Stored records |
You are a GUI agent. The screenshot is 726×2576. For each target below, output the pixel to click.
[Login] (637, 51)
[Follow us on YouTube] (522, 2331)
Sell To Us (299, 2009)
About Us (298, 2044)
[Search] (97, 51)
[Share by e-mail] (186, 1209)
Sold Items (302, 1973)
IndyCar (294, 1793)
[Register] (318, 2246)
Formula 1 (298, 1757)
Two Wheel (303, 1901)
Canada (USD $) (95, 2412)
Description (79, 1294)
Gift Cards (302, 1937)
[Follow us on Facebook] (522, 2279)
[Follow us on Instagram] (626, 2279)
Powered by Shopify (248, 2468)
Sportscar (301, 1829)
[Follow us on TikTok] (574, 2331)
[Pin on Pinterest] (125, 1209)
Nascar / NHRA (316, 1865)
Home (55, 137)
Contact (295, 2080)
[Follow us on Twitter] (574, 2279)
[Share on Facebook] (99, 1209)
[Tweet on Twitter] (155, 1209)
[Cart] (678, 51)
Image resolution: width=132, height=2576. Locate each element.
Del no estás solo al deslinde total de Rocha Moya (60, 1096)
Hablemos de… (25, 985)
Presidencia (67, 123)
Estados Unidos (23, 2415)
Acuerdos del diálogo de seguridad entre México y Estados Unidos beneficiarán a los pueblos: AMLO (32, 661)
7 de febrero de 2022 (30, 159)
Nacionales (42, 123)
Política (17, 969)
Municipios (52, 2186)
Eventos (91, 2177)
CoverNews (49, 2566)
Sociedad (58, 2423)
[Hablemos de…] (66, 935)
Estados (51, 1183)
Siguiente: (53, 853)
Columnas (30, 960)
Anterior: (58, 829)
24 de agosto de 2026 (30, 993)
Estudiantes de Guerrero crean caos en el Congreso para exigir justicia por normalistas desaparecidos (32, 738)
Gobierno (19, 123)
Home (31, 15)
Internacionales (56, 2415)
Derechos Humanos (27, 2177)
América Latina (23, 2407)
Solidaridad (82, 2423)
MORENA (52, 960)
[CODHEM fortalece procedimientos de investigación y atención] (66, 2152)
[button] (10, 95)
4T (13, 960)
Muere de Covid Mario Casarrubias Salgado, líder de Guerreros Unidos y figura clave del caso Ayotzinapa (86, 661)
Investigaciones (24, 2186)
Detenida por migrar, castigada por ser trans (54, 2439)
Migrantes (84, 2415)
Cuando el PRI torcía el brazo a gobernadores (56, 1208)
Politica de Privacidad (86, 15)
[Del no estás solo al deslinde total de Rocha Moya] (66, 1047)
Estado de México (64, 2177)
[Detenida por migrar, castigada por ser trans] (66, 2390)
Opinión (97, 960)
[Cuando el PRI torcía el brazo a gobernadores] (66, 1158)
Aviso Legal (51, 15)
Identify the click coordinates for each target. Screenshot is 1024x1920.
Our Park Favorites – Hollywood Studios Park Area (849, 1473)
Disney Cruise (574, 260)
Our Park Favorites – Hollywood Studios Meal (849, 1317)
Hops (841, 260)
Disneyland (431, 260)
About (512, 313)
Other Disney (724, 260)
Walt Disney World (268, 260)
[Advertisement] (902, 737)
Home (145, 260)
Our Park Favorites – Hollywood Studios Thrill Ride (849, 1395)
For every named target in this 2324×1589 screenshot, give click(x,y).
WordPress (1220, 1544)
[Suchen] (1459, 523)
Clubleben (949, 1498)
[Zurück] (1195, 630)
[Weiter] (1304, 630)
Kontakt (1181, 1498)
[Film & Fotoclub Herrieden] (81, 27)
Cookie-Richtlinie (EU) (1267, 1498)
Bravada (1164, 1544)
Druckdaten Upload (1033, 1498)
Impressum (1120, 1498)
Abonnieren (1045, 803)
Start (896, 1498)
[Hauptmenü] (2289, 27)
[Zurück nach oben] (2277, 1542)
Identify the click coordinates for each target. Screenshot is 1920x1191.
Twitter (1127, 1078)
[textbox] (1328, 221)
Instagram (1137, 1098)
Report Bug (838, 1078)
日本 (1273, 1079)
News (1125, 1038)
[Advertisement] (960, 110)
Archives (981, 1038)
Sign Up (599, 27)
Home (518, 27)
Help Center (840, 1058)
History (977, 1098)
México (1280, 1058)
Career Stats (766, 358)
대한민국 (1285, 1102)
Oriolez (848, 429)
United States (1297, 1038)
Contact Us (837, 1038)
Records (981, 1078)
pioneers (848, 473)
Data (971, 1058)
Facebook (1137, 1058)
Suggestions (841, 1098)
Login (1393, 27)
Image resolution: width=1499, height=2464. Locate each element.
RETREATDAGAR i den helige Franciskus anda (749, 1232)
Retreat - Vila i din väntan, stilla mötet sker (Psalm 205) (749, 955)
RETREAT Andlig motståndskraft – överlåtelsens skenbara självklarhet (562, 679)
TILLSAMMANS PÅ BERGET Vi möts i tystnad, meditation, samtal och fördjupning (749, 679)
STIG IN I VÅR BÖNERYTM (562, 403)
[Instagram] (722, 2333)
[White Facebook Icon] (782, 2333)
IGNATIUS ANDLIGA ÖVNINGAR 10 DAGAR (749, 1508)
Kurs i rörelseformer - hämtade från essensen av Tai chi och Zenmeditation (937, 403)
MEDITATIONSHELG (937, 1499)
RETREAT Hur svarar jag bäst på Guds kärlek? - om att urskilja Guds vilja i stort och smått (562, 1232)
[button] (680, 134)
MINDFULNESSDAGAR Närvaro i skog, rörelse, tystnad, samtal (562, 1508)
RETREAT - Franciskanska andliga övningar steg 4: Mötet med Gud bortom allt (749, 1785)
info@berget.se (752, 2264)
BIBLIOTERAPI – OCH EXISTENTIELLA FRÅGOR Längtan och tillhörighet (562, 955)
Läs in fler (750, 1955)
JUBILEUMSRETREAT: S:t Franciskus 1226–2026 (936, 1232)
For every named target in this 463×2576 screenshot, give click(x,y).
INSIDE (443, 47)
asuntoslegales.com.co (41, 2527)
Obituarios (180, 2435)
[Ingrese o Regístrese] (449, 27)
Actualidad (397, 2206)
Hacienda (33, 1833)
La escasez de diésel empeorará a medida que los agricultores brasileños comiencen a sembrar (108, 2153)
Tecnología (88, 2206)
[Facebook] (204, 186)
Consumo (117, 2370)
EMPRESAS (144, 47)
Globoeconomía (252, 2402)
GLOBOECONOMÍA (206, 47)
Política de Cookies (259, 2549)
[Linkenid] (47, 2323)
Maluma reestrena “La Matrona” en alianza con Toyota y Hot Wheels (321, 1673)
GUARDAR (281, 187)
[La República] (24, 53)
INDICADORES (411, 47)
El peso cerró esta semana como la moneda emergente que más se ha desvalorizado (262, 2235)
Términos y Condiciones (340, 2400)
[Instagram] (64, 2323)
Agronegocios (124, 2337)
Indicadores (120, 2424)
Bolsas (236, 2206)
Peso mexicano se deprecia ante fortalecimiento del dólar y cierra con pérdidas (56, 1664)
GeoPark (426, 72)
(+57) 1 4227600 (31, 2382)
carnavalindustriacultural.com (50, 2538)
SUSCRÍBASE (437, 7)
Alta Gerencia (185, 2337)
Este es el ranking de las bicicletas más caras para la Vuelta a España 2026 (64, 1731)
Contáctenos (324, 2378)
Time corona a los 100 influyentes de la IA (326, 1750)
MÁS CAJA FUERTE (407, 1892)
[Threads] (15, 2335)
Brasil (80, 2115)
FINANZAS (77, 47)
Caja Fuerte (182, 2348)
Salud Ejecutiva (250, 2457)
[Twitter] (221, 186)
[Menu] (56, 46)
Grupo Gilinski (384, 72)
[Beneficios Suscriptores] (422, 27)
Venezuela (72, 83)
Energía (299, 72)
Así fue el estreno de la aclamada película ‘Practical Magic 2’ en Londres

Task goal | Give again exactly, and only, the lines above starting at the one with "[Cuando el PRI" and ending at the one with "Contact Us (837, 1038)".

Your response |
[Cuando el PRI torcía el brazo a gobernadores] (66, 1158)
Aviso Legal (51, 15)
Identify the click coordinates for each target. Screenshot is 1024x1920.
Our Park Favorites – Hollywood Studios Park Area (849, 1473)
Disney Cruise (574, 260)
Our Park Favorites – Hollywood Studios Meal (849, 1317)
Hops (841, 260)
Disneyland (431, 260)
About (512, 313)
Other Disney (724, 260)
Walt Disney World (268, 260)
[Advertisement] (902, 737)
Home (145, 260)
Our Park Favorites – Hollywood Studios Thrill Ride (849, 1395)
For every named target in this 2324×1589 screenshot, give click(x,y).
WordPress (1220, 1544)
[Suchen] (1459, 523)
Clubleben (949, 1498)
[Zurück] (1195, 630)
[Weiter] (1304, 630)
Kontakt (1181, 1498)
[Film & Fotoclub Herrieden] (81, 27)
Cookie-Richtlinie (EU) (1267, 1498)
Bravada (1164, 1544)
Druckdaten Upload (1033, 1498)
Impressum (1120, 1498)
Abonnieren (1045, 803)
Start (896, 1498)
[Hauptmenü] (2289, 27)
[Zurück nach oben] (2277, 1542)
Identify the click coordinates for each target. Screenshot is 1920x1191.
Twitter (1127, 1078)
[textbox] (1328, 221)
Instagram (1137, 1098)
Report Bug (838, 1078)
日本 (1273, 1079)
News (1125, 1038)
[Advertisement] (960, 110)
Archives (981, 1038)
Sign Up (599, 27)
Home (518, 27)
Help Center (840, 1058)
History (977, 1098)
México (1280, 1058)
Career Stats (766, 358)
대한민국 (1285, 1102)
Oriolez (848, 429)
United States (1297, 1038)
Contact Us (837, 1038)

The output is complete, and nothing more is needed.